Capirotada Pecans Twist (Print Version)

# Ingredients:

→ Main Ingredients

01 - 6 cups of cubed bolillo or French bread that’s starting to go stale
02 - 1 and 1/2 cups of packed brown sugar
03 - 1 and 1/2 cups of water
04 - A single cinnamon stick
05 - Three whole cloves
06 - 1/4 tsp of nutmeg powder
07 - 1/4 tsp of ground cinnamon
08 - 1 cup of shredded cheese (like queso fresco or mild cheddar)
09 - 1 cup of raisins (or add extra if you like)
10 - 1 cup chopped pecans (feel free to use more if preferred)
11 - Half a cup of coconut flakes, unsweetened (optional add-in)
12 - 2 tablespoons of butter
13 - 1/2 tsp vanilla flavoring

# Instructions:

01 - Set your oven to 350°F (175°C) and let it warm up.
02 - Grab a medium pot.

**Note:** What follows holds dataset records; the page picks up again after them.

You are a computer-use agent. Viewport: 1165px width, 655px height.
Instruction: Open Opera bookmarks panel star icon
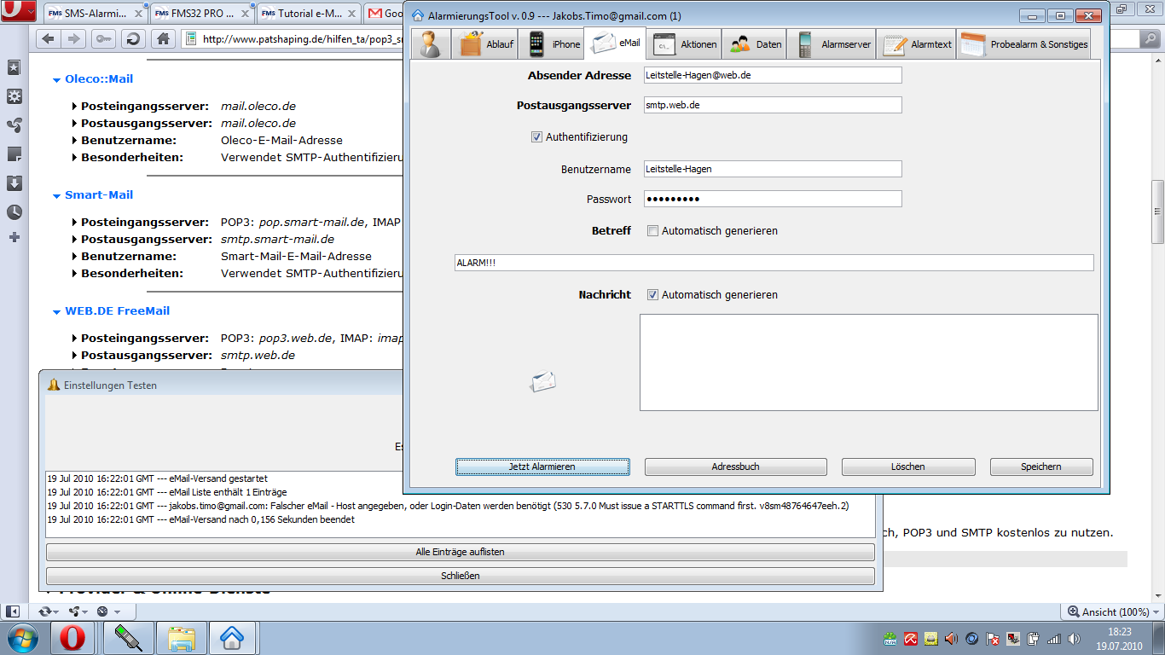click(x=14, y=67)
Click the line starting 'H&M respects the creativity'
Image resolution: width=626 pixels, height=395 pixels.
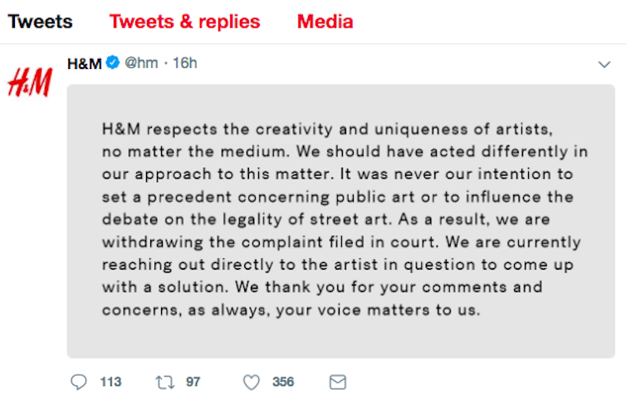[x=327, y=130]
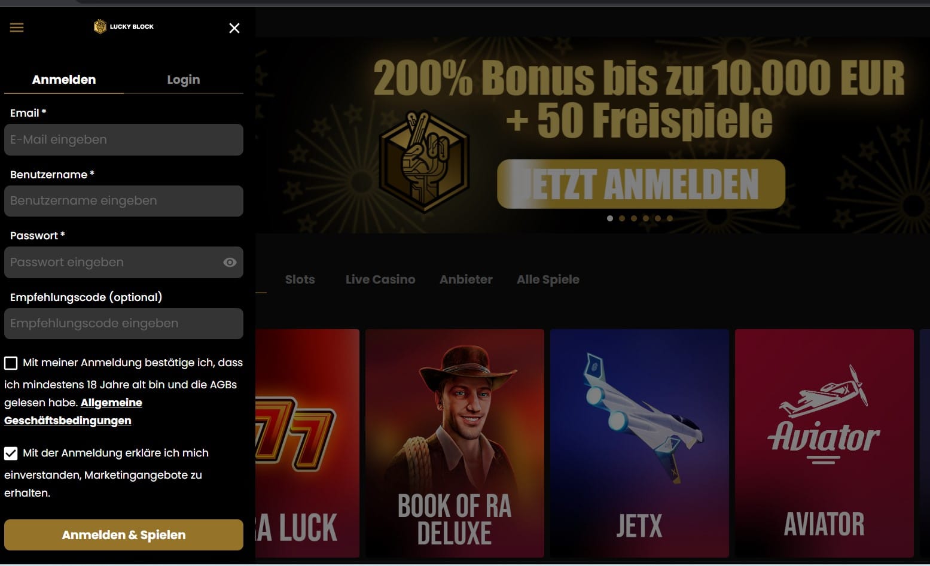Viewport: 930px width, 566px height.
Task: Open the Book of Ra Deluxe game
Action: click(x=455, y=443)
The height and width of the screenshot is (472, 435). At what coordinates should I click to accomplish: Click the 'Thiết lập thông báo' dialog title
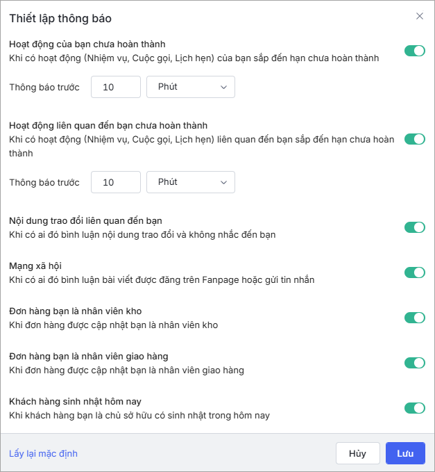[60, 18]
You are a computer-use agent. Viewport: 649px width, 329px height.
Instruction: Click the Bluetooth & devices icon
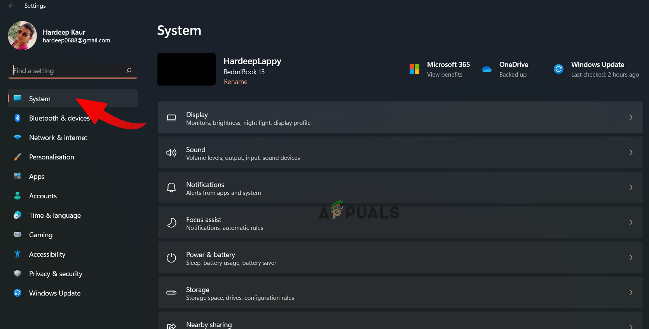coord(17,118)
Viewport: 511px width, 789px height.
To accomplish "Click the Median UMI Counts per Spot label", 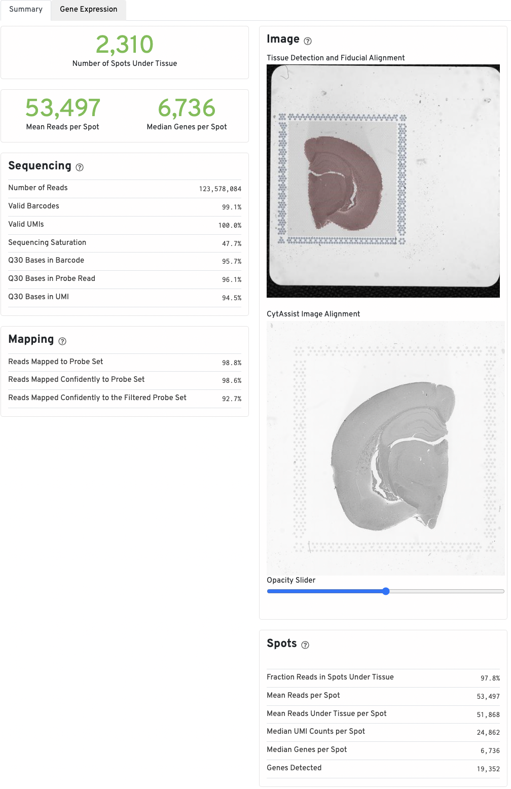I will pyautogui.click(x=316, y=731).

Mix together water, brown sugar, nutmeg, cinnamon powder, cloves, and the cinnamon stick. Bring it to a boil, then lower the heat. Let it simmer for 10 minutes while stirring every so often. Once it gets thicker, take out the cinnamon stick and cloves. Stir in the vanilla at the end.
03 - Spread butter on the bottom of a 9x13-inch baking pan. Arrange half the bread cubes as the first layer. Sprinkle on half the pecans, raisins, and coconut (if you’re using it). Pour some syrup evenly over this layer. Add half the shredded cheese next. Build a second layer on top using the rest of the bread, syrup, nuts, raisins, and coconut, finishing with the remaining cheese.
04 - Cover your dish with foil and bake for 20 minutes. Then, take off the foil and bake uncovered for another 10-15 minutes, or until the cheese is melted and the top gets crispy and brown.
05 - Let it cool down just a bit before digging in. It’s tasty whether it’s warm or cooled to room temperature.